Мне кажется, официальная отмена постановления о журналах «Звезда» и «Ленинград» — лишь первая ласточка. Я жду и надеюсь, что будут преданы анафеме и другие, не менее еретические решения, постановления и редакционные статьи 30–40-х годов: о репертуаре драматических театров, о музыке Шостаковича и Прокофьева, о «безродных космополитах». «Никто не забыт, ничто не забыто» — эти слова Ольги Федоровны Берггольц, по-моему, относятся не только к жертвам ленинградской блокады. Мы имеем все основания толковать их шире…
Я жду, когда во весь голос, откровенно, будет сказано, каким варварством явилось уничтожение великих театральных организмов: МХАТа 2-го, Театра имени Вс. Мейерхольда, ГОСЕТа, Камерного театра. Это нужно не мертвым, но живым, чтобы быть уверенным: в правовом государстве такое больше никогда не случится. Речь идет не о частных статьях отдельных критиков — они-то как раз стали появляться, но об официальном осуждении допущенного произвола.
Мне вообще кажется, что все беды современного театра берут свое начало в середине 30-х годов, когда Сталин, покончив с крестьянством, принялся за художественную интеллигенцию. Известно, что он особенно любил МХАТ и всячески ему покровительствовал. Отсюда и небывало высокие ставки, и двухмесячный оплачиваемый отпуск, и государственные дачи, и бесконечные награды. Но все это не просто так, из любви к чистому искусству, а в обмен на послушание и верноподданничество: долой со сцены Булгакова, даешь «зеленую улицу» «Зеленой улице» А. Сурова и «Залпу «Авроры» М. Большинцова и М. Чиаурели. И театр, обладавший уникальной трупной, на наших глазах стал быстро чахнуть. Одни и те же актеры играли сегодня Чехова и Толстого, а завтра!.. О какой жизни человеческого духа при таких обстоятельствах могла идти речь? До нее ли было? На словах клянясь именами своих великих учителей, каждый пытался ухватиться за древко, на котором давно уже не было знамени. О театре ли было думать?! Ну как здесь не воскликнуть: «Минуй нас пуще всех печалей и барский гнев, и барская любовь!» В результате одни театры — нелюбимые — закрывались. Другие же — любимые — развращались. Но и те и другие погибали.

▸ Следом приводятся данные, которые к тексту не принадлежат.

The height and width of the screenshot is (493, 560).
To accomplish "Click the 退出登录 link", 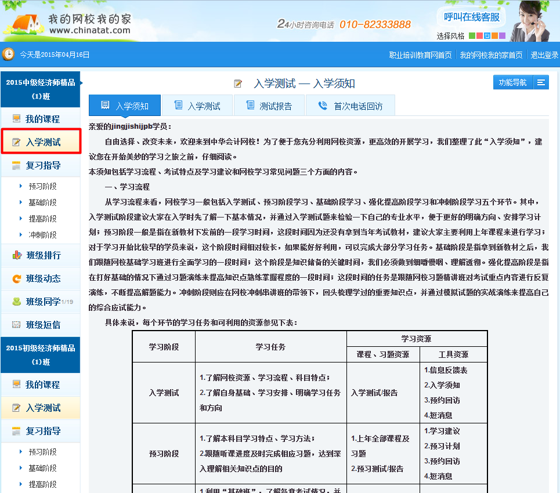I will [544, 55].
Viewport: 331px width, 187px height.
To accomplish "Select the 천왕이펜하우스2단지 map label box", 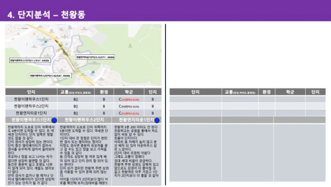I will point(50,76).
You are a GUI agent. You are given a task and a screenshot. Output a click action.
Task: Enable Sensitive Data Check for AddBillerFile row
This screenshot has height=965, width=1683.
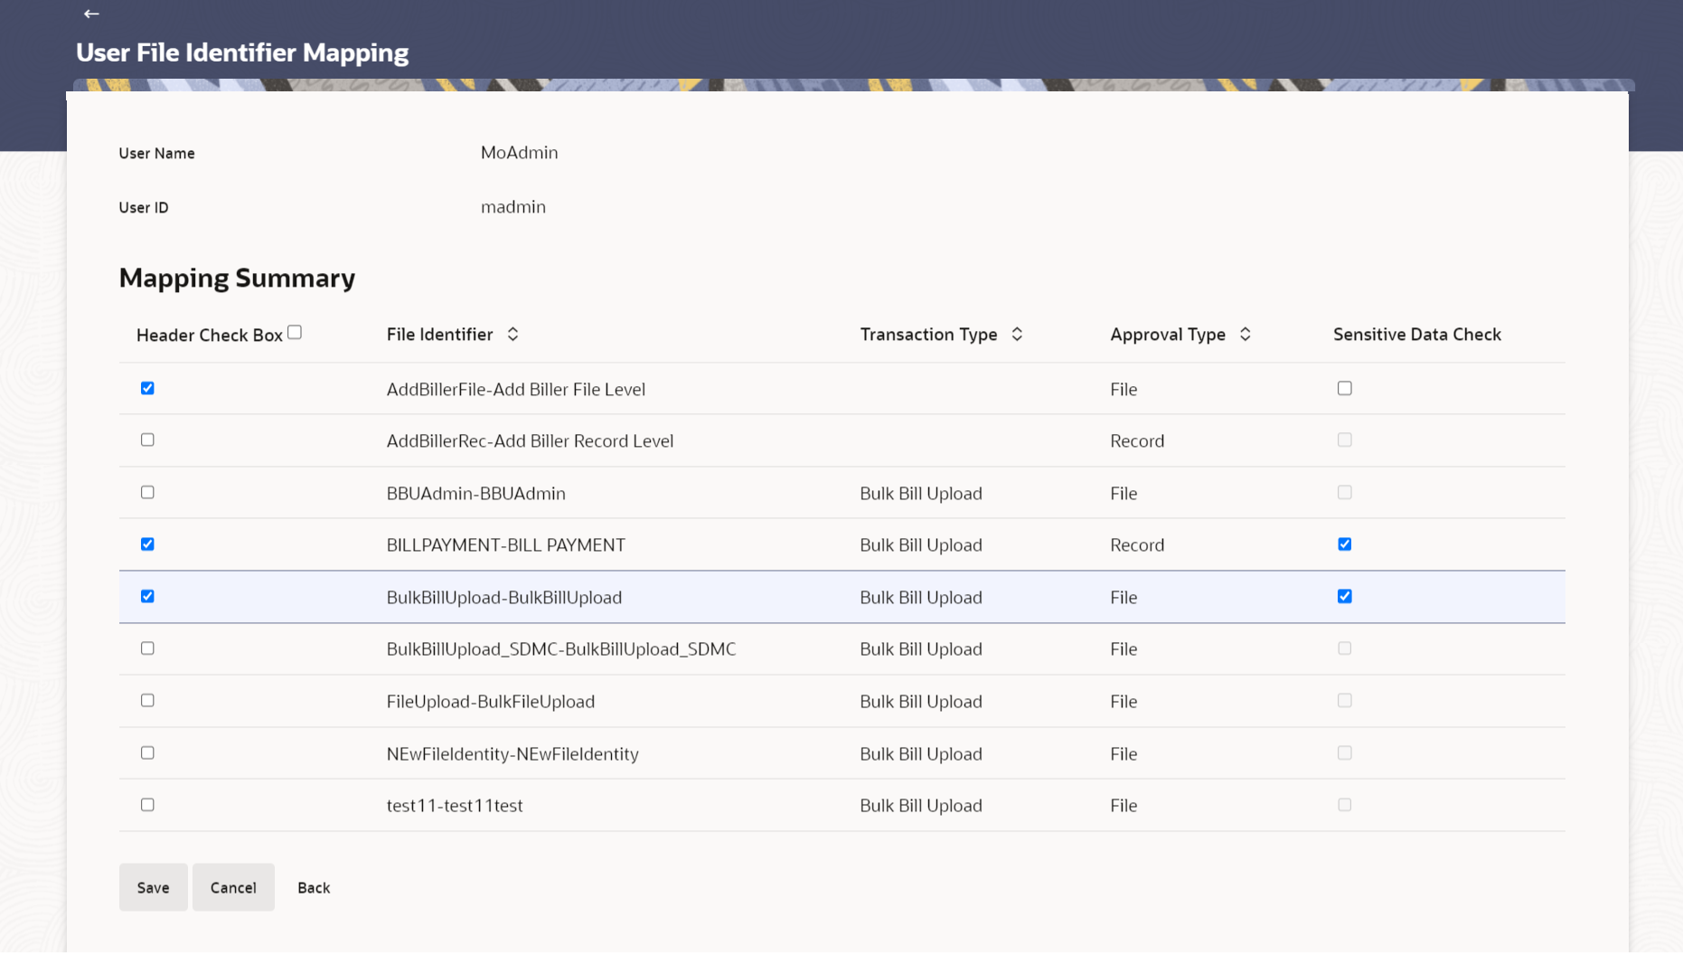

А критика? Все мы справедливо неудовлетворены ею, но не хотим понять, что она до сих пор не может оправиться от того разгрома, что был учинен ей в незабываемом 1949 году. И дело здесь не только в вопиющей несправедливости, не только в том, что большинство «космополитов» так и не смогли вернуться к полноценной деятельности. Но и в том, что все последующие поколения — а их уже минимум три или четыре — но существу не стали критиками, хотя и получили театроведческое образование. И даже защитили диссертации, отважно доказывая, что Горький — основоположник социалистического реализма, а Станиславский — реформатор мирового театра. Однако написать толковую рецензию на премьеру в 100 строк никто из этих ученых докторов не может. А ведь я помню, как мы волновались, зная, что в зале сидят П. Марков, Ю. Юзовский, Г. Бояджиев. Что скажут они завтра в своих газетах?